======== AVAILABLE DATA ========

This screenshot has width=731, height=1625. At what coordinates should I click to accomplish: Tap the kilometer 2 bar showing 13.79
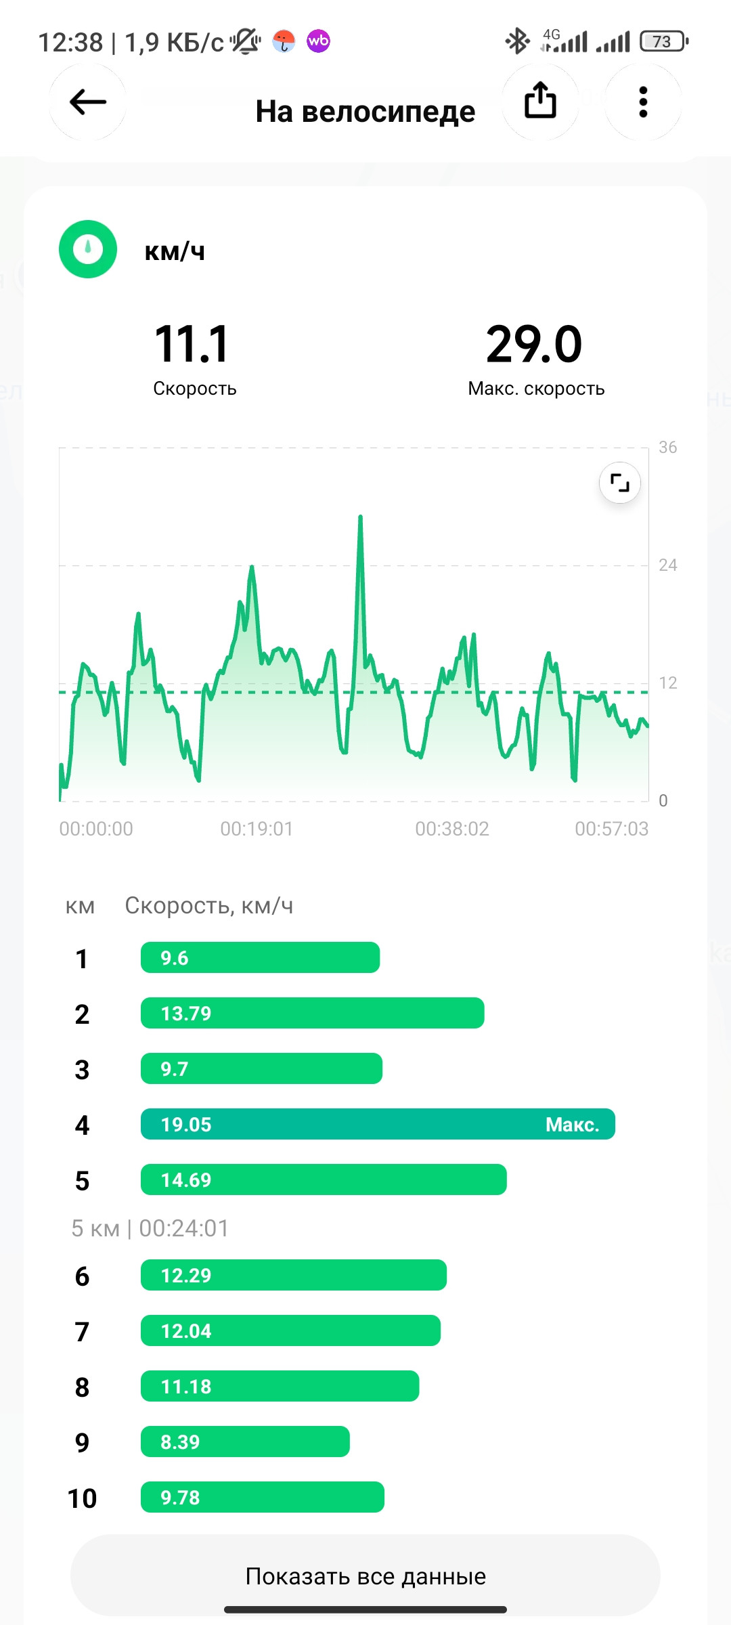(x=312, y=1013)
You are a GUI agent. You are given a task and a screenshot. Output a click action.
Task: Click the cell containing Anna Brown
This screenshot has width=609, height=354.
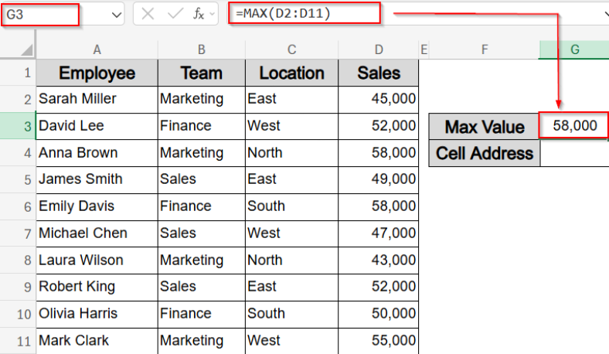(x=97, y=152)
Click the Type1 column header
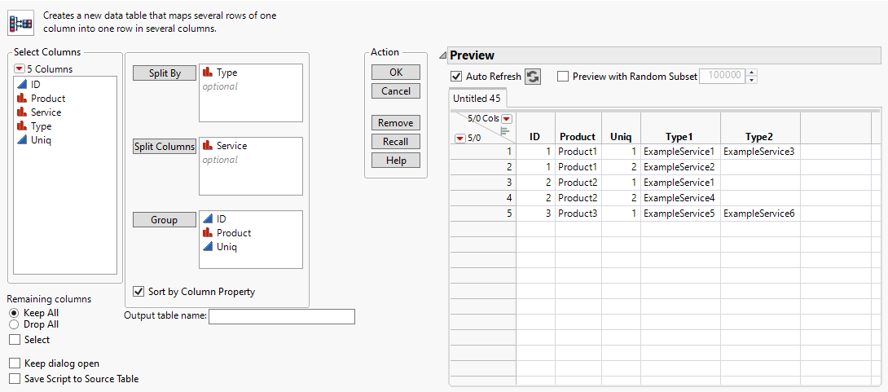 coord(679,137)
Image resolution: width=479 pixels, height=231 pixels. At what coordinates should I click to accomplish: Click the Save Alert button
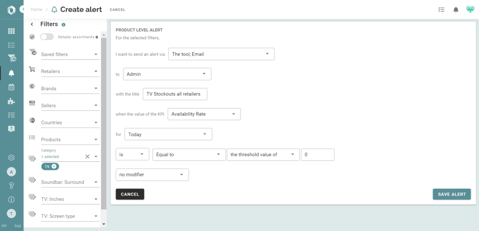pyautogui.click(x=451, y=194)
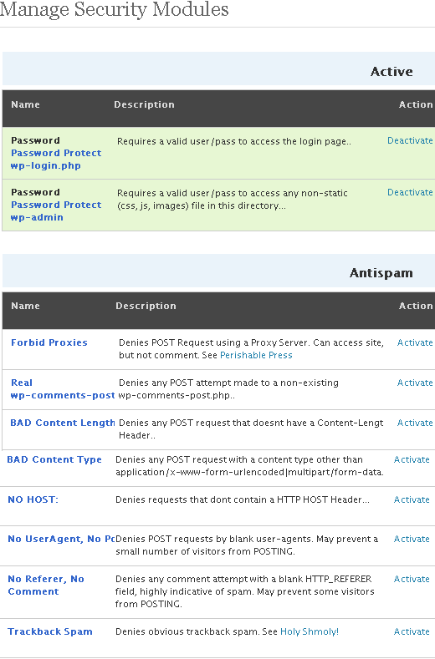
Task: Follow the Holy Shmoly! link
Action: (309, 631)
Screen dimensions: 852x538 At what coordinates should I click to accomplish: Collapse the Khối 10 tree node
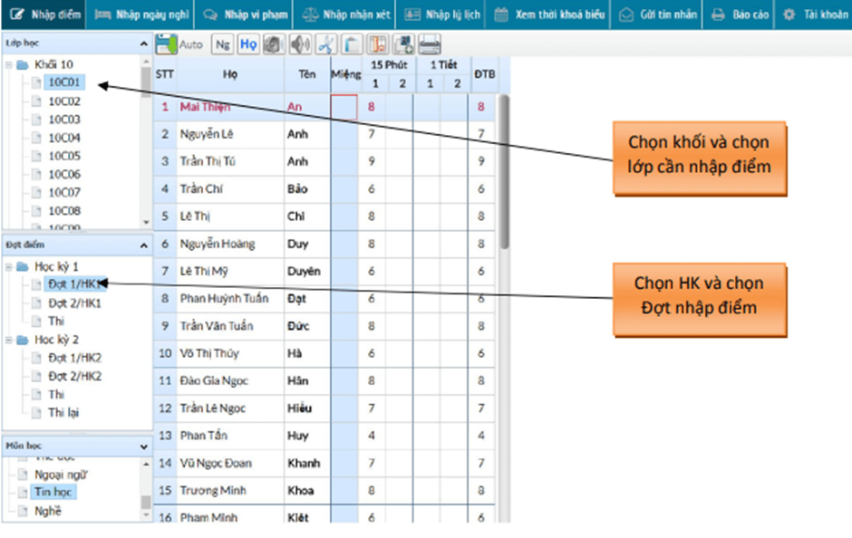pyautogui.click(x=9, y=65)
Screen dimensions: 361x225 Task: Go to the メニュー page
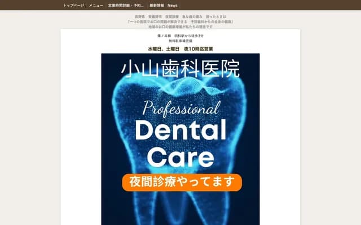pyautogui.click(x=96, y=5)
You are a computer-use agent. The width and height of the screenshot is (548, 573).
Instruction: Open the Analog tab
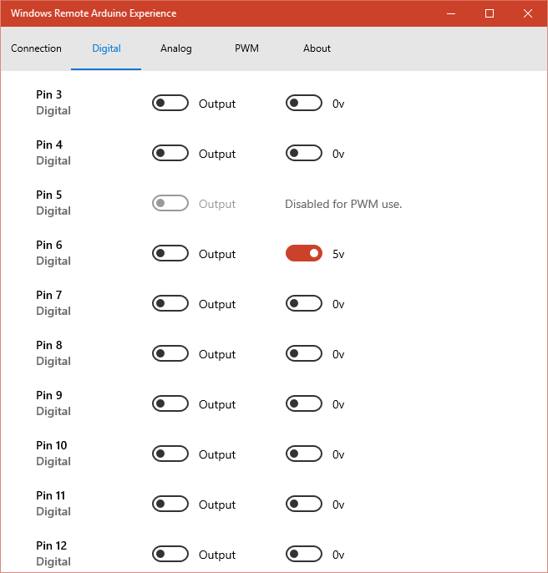click(175, 48)
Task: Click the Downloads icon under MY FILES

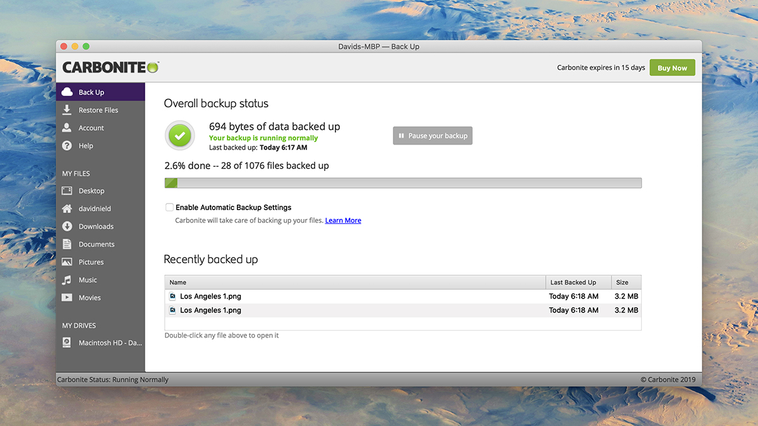Action: point(68,226)
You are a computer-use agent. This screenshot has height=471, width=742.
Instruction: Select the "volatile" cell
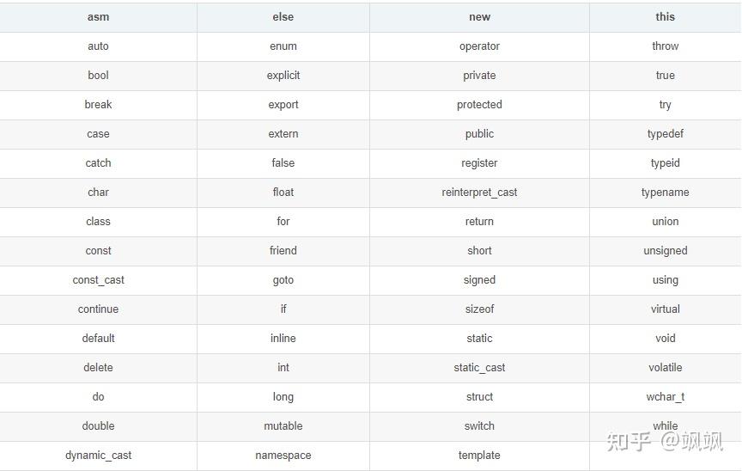point(665,368)
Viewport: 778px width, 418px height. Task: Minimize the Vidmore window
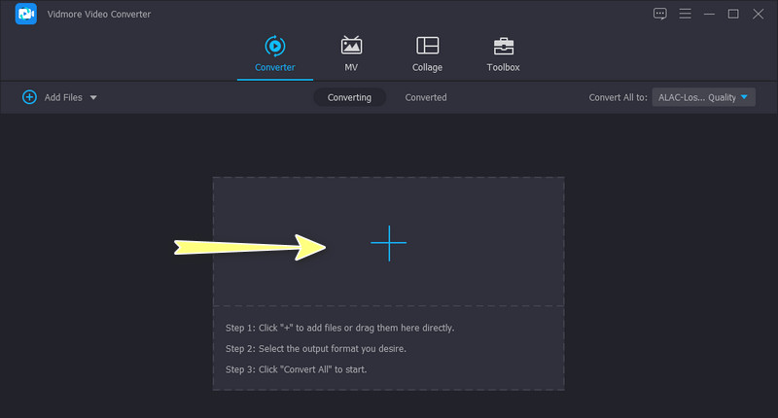point(709,14)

========

- _PROBLEM DETAILS_:
Reproduce the listing above word for word, omitting the pictures.

- _COMPLETE RESPONSE_:
This screenshot has width=731, height=1625. At what coordinates should I click to accomplish: Tap the kilometer 2 bar showing 13.79
(x=312, y=1013)
You are a GUI agent. You are given a task and a screenshot. Output a click action.
Task: Click the cell containing Anna Brown
This screenshot has width=609, height=354.
(x=97, y=152)
Click the Type1 column header
 coord(679,137)
Image resolution: width=479 pixels, height=231 pixels. At what coordinates should I click to accomplish: Click the Save Alert button
pyautogui.click(x=451, y=194)
Task: Follow the Holy Shmoly! link
Action: (309, 631)
Screen dimensions: 852x538 At what coordinates should I click to accomplish: Collapse the Khối 10 tree node
pyautogui.click(x=9, y=65)
Screen dimensions: 361x225 Task: Go to the メニュー page
pyautogui.click(x=96, y=5)
You are a computer-use agent. The width and height of the screenshot is (548, 573).
Instruction: Open the Analog tab
click(175, 48)
Task: Click the Downloads icon under MY FILES

Action: point(68,226)
You are a computer-use agent. This screenshot has height=471, width=742.
Instruction: Select the "volatile" cell
point(665,368)
Viewport: 778px width, 418px height. Task: Minimize the Vidmore window
point(709,14)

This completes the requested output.